**What the exercise asks**
Can you write out the items below as a numbered list with blank lines left out, beginning at the line that contains "Given: Expand the Runtime Broker (2) group" and stopping after the line that contains "pos(602,341)"?

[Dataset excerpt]
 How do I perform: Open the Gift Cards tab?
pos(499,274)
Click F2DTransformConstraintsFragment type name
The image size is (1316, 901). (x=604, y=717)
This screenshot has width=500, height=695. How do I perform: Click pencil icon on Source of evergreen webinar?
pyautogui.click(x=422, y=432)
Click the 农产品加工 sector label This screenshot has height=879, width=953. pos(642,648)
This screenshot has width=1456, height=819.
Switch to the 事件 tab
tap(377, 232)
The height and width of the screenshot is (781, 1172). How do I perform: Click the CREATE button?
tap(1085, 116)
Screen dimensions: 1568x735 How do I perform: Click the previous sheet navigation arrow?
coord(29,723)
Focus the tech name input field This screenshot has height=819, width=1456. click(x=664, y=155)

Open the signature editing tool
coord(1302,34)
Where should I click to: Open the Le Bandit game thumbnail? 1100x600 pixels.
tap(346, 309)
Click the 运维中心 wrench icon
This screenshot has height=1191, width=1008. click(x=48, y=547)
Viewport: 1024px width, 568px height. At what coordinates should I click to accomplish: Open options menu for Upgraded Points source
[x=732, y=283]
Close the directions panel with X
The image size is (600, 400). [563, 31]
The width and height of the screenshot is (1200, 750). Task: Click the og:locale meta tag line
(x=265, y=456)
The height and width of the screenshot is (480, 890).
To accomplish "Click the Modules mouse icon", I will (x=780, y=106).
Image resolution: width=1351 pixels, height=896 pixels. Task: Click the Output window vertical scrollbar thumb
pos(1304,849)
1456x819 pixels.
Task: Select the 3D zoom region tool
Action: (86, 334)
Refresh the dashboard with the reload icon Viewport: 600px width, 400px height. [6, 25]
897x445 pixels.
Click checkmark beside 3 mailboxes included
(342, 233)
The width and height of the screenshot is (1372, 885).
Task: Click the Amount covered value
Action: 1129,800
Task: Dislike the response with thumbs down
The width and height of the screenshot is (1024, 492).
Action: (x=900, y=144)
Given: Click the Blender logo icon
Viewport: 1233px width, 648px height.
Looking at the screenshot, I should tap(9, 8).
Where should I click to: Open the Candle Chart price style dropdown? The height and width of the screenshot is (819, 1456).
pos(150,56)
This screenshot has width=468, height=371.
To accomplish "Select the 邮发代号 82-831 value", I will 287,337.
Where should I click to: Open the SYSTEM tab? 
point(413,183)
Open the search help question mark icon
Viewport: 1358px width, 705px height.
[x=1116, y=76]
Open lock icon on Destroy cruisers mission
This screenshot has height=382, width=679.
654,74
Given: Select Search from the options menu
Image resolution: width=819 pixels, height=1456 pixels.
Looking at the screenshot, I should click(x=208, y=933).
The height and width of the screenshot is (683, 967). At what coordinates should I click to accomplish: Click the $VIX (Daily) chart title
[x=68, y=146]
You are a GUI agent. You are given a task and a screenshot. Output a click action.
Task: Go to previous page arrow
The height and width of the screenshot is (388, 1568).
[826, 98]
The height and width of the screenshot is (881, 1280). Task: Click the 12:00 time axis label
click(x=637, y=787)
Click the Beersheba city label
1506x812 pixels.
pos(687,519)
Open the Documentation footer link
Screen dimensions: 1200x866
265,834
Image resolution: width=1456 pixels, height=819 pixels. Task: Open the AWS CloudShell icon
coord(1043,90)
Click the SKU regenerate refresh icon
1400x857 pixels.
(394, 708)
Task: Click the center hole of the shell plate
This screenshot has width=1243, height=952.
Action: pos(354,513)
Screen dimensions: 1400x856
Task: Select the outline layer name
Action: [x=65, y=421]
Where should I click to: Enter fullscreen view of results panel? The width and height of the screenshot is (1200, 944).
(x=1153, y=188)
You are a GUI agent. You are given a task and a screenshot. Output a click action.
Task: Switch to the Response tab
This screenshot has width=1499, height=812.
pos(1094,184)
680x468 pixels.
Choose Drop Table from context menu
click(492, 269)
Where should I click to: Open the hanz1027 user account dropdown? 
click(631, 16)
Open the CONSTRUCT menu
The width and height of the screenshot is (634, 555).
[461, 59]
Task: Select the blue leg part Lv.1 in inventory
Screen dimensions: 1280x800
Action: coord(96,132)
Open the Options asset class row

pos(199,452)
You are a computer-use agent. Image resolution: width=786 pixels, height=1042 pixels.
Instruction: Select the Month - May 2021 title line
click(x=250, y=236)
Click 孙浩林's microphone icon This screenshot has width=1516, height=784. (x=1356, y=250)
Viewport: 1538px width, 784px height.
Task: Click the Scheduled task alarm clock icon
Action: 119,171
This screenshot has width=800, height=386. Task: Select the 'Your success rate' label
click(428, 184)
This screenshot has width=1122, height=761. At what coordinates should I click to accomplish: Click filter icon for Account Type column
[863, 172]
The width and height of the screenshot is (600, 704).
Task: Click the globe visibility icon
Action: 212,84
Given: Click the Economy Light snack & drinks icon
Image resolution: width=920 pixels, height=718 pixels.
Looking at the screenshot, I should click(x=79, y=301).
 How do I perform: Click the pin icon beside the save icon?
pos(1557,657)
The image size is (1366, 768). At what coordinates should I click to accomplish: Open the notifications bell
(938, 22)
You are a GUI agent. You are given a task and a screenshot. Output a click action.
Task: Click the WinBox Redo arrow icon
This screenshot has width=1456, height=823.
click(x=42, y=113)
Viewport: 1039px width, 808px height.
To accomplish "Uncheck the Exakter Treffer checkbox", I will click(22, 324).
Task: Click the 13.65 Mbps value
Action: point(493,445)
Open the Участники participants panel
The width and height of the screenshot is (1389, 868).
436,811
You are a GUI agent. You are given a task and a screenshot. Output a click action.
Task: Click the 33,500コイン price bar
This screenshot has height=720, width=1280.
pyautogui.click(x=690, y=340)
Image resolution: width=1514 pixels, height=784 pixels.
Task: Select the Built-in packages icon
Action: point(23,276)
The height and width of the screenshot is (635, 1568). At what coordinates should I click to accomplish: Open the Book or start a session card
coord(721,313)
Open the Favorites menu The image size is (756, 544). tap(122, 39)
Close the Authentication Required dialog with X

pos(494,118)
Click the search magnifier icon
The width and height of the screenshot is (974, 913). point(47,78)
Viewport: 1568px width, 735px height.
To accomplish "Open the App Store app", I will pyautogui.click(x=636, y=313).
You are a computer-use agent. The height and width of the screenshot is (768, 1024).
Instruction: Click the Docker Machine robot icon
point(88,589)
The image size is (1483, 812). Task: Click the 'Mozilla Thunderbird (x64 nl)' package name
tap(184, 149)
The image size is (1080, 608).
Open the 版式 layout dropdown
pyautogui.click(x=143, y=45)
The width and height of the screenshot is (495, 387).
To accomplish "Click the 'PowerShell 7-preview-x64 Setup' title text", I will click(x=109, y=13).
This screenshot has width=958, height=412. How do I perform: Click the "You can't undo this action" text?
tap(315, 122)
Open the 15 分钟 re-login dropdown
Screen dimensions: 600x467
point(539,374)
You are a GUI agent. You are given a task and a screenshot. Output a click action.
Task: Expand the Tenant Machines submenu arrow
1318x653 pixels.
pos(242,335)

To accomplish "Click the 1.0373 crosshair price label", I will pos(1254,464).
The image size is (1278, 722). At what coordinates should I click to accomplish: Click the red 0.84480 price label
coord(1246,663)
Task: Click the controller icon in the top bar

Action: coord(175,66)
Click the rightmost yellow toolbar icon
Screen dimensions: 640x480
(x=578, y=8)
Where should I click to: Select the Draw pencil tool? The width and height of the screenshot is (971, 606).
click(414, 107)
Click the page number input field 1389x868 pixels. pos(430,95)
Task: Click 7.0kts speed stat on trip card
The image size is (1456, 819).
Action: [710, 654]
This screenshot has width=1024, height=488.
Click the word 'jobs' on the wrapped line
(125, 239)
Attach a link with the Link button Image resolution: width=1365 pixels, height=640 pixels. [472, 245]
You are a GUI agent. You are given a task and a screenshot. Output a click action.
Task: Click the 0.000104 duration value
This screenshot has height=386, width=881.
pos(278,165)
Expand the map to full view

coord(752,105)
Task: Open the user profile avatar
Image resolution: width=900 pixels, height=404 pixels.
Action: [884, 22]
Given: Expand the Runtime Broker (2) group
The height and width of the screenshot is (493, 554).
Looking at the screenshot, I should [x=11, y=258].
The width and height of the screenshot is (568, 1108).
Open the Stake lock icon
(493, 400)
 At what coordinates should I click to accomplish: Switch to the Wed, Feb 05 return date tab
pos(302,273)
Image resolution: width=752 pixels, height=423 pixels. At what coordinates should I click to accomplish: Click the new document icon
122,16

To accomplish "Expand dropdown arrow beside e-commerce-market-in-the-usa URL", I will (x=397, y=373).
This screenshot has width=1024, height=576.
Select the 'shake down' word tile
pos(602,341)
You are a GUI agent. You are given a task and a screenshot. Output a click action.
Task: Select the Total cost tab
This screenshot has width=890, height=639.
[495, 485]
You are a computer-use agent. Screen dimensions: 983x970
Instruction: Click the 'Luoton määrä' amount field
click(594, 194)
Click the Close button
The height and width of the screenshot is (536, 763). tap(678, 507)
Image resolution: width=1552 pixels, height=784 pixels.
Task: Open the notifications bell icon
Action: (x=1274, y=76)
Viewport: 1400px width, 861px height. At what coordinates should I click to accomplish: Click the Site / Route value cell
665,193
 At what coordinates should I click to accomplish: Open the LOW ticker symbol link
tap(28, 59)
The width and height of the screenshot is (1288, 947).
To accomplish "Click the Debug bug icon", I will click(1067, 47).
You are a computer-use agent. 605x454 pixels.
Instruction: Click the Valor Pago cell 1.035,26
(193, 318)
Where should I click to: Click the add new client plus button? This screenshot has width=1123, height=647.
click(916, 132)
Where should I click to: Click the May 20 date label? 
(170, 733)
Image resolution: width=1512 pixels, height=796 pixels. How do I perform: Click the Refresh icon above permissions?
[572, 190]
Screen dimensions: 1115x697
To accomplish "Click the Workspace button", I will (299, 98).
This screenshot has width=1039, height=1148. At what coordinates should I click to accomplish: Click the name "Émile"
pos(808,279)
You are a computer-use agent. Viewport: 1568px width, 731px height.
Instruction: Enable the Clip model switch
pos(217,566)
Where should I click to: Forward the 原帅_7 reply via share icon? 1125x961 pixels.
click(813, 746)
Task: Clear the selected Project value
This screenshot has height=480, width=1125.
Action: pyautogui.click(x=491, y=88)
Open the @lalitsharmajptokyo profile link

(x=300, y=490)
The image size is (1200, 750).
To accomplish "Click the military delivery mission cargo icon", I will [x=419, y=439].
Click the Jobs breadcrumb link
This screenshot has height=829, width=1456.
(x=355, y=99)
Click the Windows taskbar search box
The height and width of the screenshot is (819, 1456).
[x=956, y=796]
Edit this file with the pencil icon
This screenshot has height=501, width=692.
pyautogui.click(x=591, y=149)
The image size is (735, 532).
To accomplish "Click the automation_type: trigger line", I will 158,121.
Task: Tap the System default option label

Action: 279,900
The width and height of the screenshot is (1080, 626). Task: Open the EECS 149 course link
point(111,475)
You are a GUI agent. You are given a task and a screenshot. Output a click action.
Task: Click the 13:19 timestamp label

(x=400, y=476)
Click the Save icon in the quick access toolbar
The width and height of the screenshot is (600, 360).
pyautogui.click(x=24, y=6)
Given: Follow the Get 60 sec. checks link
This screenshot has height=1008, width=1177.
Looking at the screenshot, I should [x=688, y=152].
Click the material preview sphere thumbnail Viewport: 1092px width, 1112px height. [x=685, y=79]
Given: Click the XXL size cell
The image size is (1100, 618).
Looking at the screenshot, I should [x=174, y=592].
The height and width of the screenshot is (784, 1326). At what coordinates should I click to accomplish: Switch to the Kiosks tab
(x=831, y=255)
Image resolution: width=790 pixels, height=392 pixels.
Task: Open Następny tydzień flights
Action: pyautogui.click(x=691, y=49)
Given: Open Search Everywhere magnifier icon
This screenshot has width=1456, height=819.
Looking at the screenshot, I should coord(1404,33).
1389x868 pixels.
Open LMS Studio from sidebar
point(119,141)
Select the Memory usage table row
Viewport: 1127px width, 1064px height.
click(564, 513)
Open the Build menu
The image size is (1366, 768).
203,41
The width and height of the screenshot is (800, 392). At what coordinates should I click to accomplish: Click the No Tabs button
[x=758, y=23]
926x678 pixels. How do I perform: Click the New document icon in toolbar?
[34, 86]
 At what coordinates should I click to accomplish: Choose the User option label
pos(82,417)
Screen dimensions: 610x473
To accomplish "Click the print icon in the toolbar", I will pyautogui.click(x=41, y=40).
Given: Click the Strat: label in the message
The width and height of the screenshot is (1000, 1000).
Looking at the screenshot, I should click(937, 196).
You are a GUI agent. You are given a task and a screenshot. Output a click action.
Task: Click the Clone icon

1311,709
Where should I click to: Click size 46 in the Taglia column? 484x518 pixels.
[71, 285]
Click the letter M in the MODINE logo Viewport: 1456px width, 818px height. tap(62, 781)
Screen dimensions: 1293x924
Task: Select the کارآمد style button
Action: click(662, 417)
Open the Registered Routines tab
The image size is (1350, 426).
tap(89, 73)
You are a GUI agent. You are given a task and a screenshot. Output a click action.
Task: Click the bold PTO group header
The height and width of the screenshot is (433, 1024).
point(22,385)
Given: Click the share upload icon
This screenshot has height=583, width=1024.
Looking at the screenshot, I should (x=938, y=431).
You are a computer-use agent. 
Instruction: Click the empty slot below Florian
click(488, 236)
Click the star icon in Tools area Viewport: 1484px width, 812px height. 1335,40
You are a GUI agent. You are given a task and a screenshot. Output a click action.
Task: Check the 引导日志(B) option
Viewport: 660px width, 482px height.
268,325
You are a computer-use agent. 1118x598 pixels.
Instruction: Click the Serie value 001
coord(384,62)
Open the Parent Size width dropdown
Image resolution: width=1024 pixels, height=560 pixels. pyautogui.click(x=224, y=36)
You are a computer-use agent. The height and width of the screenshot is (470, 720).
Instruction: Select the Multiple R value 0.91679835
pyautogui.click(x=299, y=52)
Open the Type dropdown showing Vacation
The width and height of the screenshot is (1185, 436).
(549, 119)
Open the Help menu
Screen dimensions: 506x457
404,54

**Written solution**
1. Given: Expand the Runtime Broker (2) group
2. The height and width of the screenshot is (493, 554).
3. Looking at the screenshot, I should [x=11, y=258].
4. The width and height of the screenshot is (568, 1108).
5. Open the Stake lock icon
6. (493, 400)
7.  At what coordinates should I click to accomplish: Switch to the Wed, Feb 05 return date tab
8. pos(302,273)
9. Image resolution: width=752 pixels, height=423 pixels. At what coordinates should I click to accomplish: Click the new document icon
10. 122,16
11. To accomplish "Expand dropdown arrow beside e-commerce-market-in-the-usa URL", I will (x=397, y=373).
12. This screenshot has width=1024, height=576.
13. Select the 'shake down' word tile
14. pos(602,341)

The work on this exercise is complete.